The hockey lockout of 2012–2013
Bob Goodenow, a Detroit lawyer and a player agent, took over the union when Eagleson departed in 1992. Goodenow led the union in its first work stoppage, a 10-day strike at the end of the 1992 season. Following this strike, the NHL hired Gary Bettman as commissioner.7 Bettman, also a lawyer, had previously been an executive at the NBA, serving under commissioner David Stern. While at the NBA, Bettman designed and implemented the first modern-day salary cap in team sports.
Soon after becoming NHL commissioner, Bettman had a collective bargaining conflict with league referees. When the referees struck for 17 days, he hired replacement officials and negotiated an agreement favorable to the league. With this victory behind him, Bettman entered negotiations with the players in 1994, determined to limit their salaries with a surcharge similar to the luxury tax in MLB, which penalizes teams with outsized payrolls.

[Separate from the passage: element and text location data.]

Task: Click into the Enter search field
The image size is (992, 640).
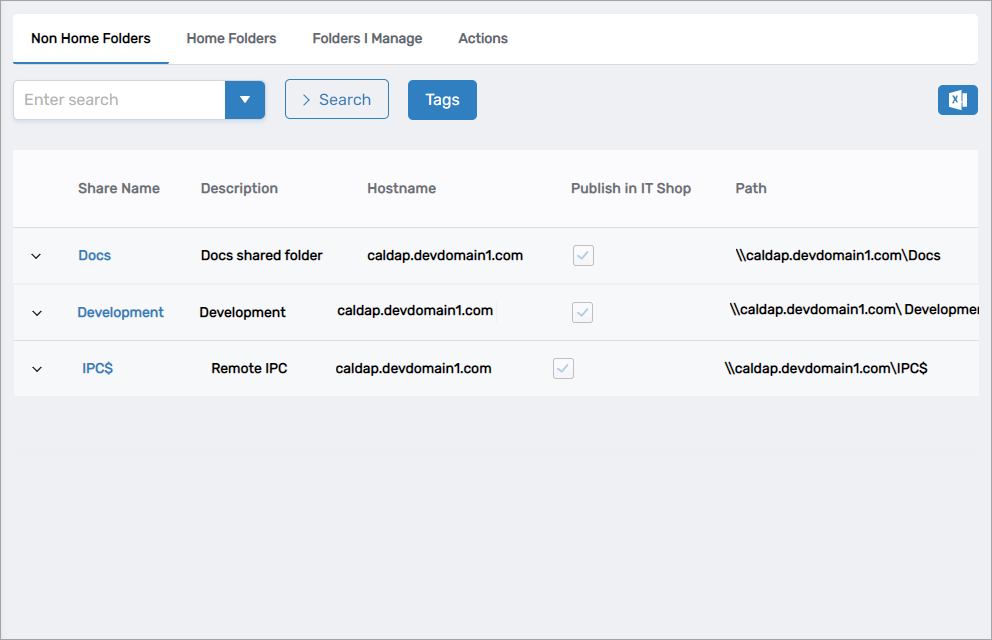Action: coord(120,100)

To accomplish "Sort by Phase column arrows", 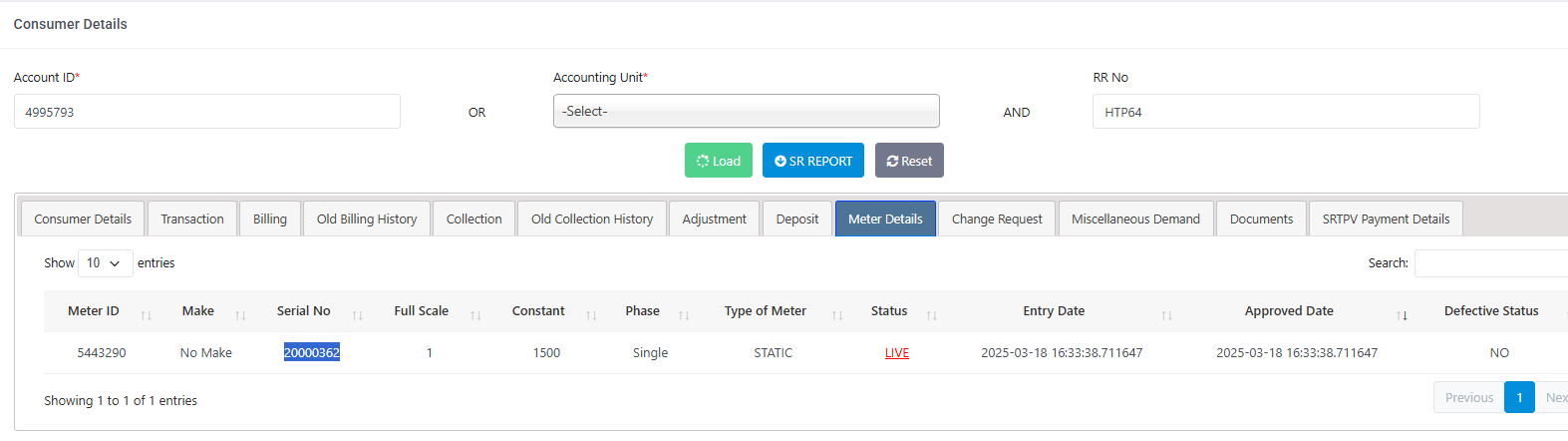I will coord(684,315).
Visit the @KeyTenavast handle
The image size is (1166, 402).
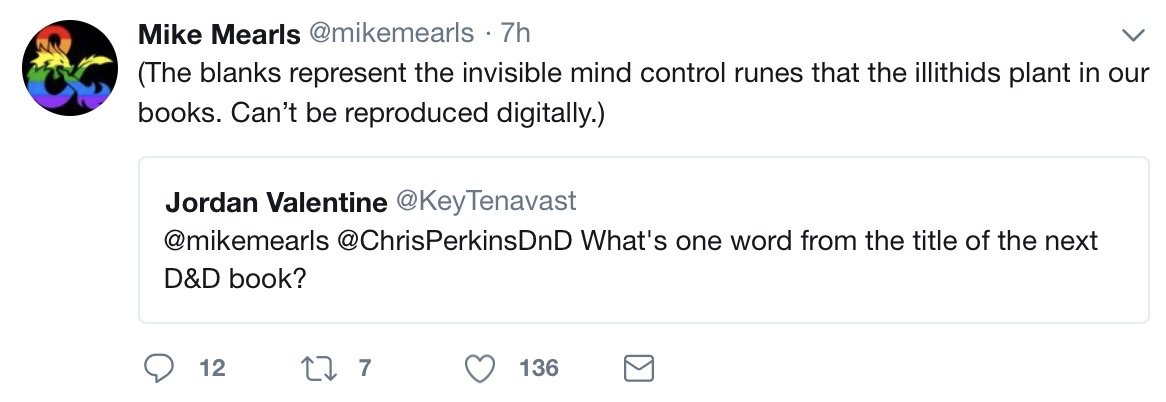(486, 201)
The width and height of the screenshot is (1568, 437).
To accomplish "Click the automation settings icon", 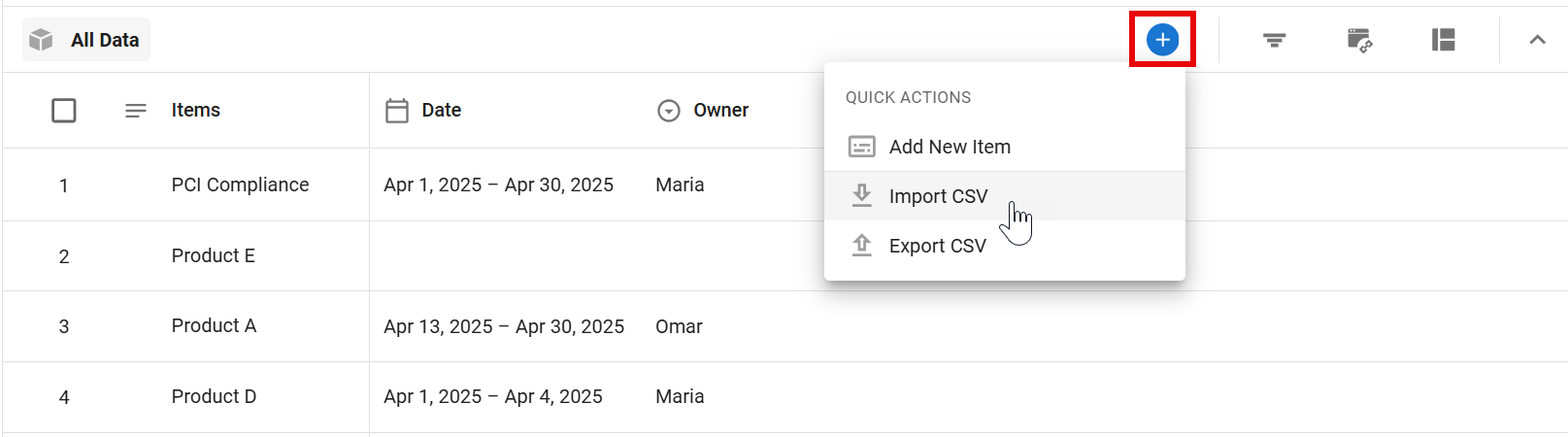I will (1359, 40).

In January 1995, following a 102-day lockout, an eleventh-hour settlement was reached. Only 48 regular-season games were played, the same number as was to be played in the 2012–2013 season. Although the agreement was hailed as a clear victory for the owners, they continued to pay big salaries to players. Consequently, average player salaries rose threefold, from $558,000 in 1993–1994 to $1,830,000 in 2003–2004.8 Player salaries outstripped revenue growth, causing the league to claim in 2004 that it lost $1.8 billion during the previous decade.9
In the 2004 negotiations, the league was committed to the idea of “cost certainty,” which would be provided by a salary cap. The union was adamantly opposed to this notion, insisting that it wanted salaries based on market conditions and that it would never agree to cap team payrolls. Goodenow and Bettman did not mix well and engaged in a battle of words in the media. In a last-ditch effort to save the season, the league dropped its demand that salaries not exceed 55 percent of revenue. In response, the union reconsidered its initial position and indicated its willingness to accept a salary cap. However, the parties were far apart on how much the salary cap should be and could not close the gap.

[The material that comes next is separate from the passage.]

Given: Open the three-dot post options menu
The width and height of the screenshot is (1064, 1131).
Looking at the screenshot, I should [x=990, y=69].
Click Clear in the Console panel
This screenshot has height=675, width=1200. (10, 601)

When neither side made further concessions, time ran out. The league canceled the 2004–2005 season, resulting in teams losing an estimated $2 billion in revenues and players giving up about $1 billion in lost salaries.10 One consequence of the lockout was that the NHLPA agreed to a salary cap. When games resumed for the 2005–2006 season, few, if any, observers would have imagined that the league and the union would ever reach the precipice of a lost season again.

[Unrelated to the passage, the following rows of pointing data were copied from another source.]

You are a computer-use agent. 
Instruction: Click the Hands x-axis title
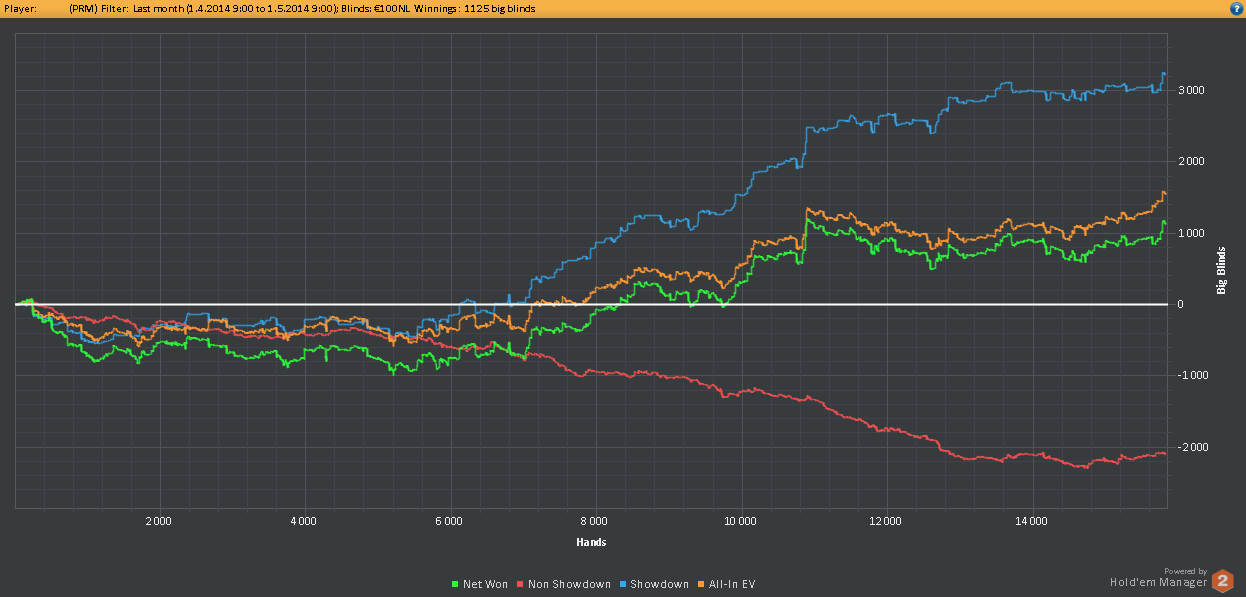[591, 542]
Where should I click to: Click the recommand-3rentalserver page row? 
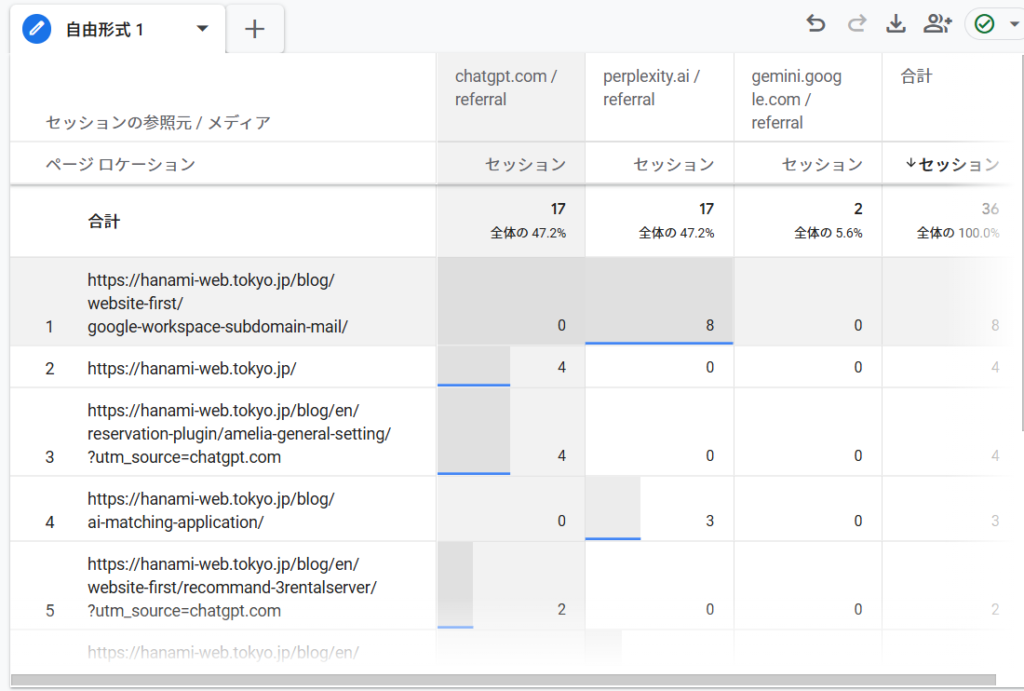click(232, 586)
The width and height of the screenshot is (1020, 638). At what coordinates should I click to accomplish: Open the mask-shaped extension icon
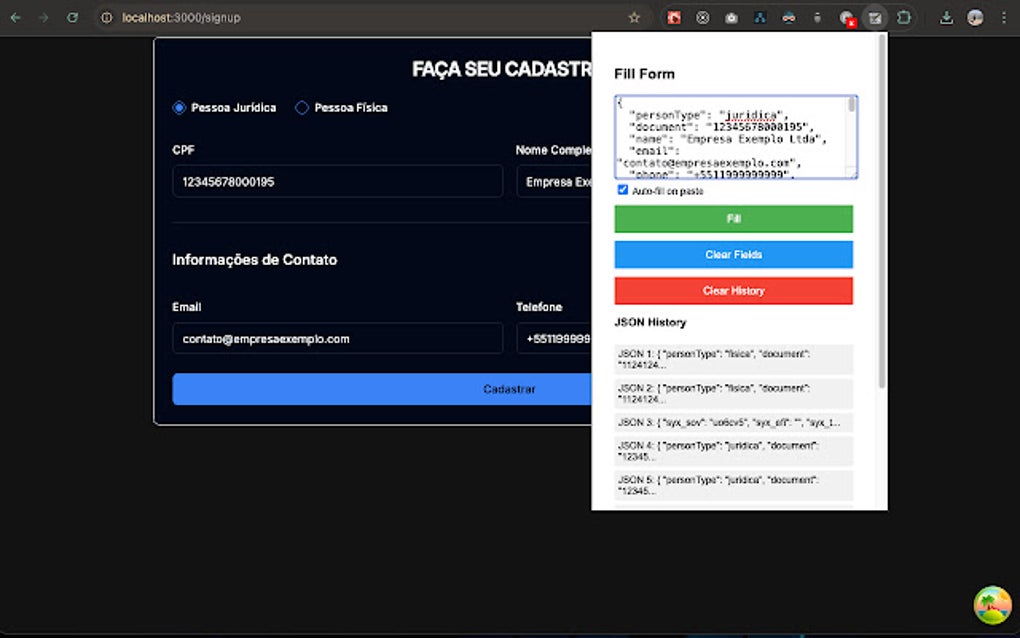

New leadership came to the NHLPA in 2005, as Goodenow was replaced as executive director by Ted Saskin, the union’s senior director of business affairs and an active negotiator and media correspondent in 2004–2005. Saskin, however, was fired by the union in 2007 after being accused of spying on players by tapping into their email accounts.11 Saskin’s replacement, former U.S. attorney Paul Kelly, had earlier prosecuted NHLPA executive director Eagleson for embezzlement.12 After less than 2 years on the job, Kelly was fired for being too closely associated with the owners.
7 For a biography of Bettman, see Jonathon Gatehouse, The instigator: how Gary Bettman remade the league and changed the game forever (Toronto, Viking Canada, 2012; and Chicago, Triumph Books, 2012). See also Michael Farber, “Lord of the lockout,” Sports Illustrated, March 11, 2013, pp. 52–57.
8 NHL data.
9 Stefan Fatsis, “Hockey league locks out players,” Wall Street Journal, September 16, 2004, p. D8.
10 Stefan Fatsis, “NHL calls off its entire season with labor face-off cold as ice,” Wall Street Journal, February 17, 2005, p. B2.
11 “NHL’s union’s Saskin fired,” Los Angeles Times, May 11, 2007, p. D4.
12 Helene Elliott, “NHL’s union has a new man with a plan,” Los Angeles Times, January 26, 2008, p. D6.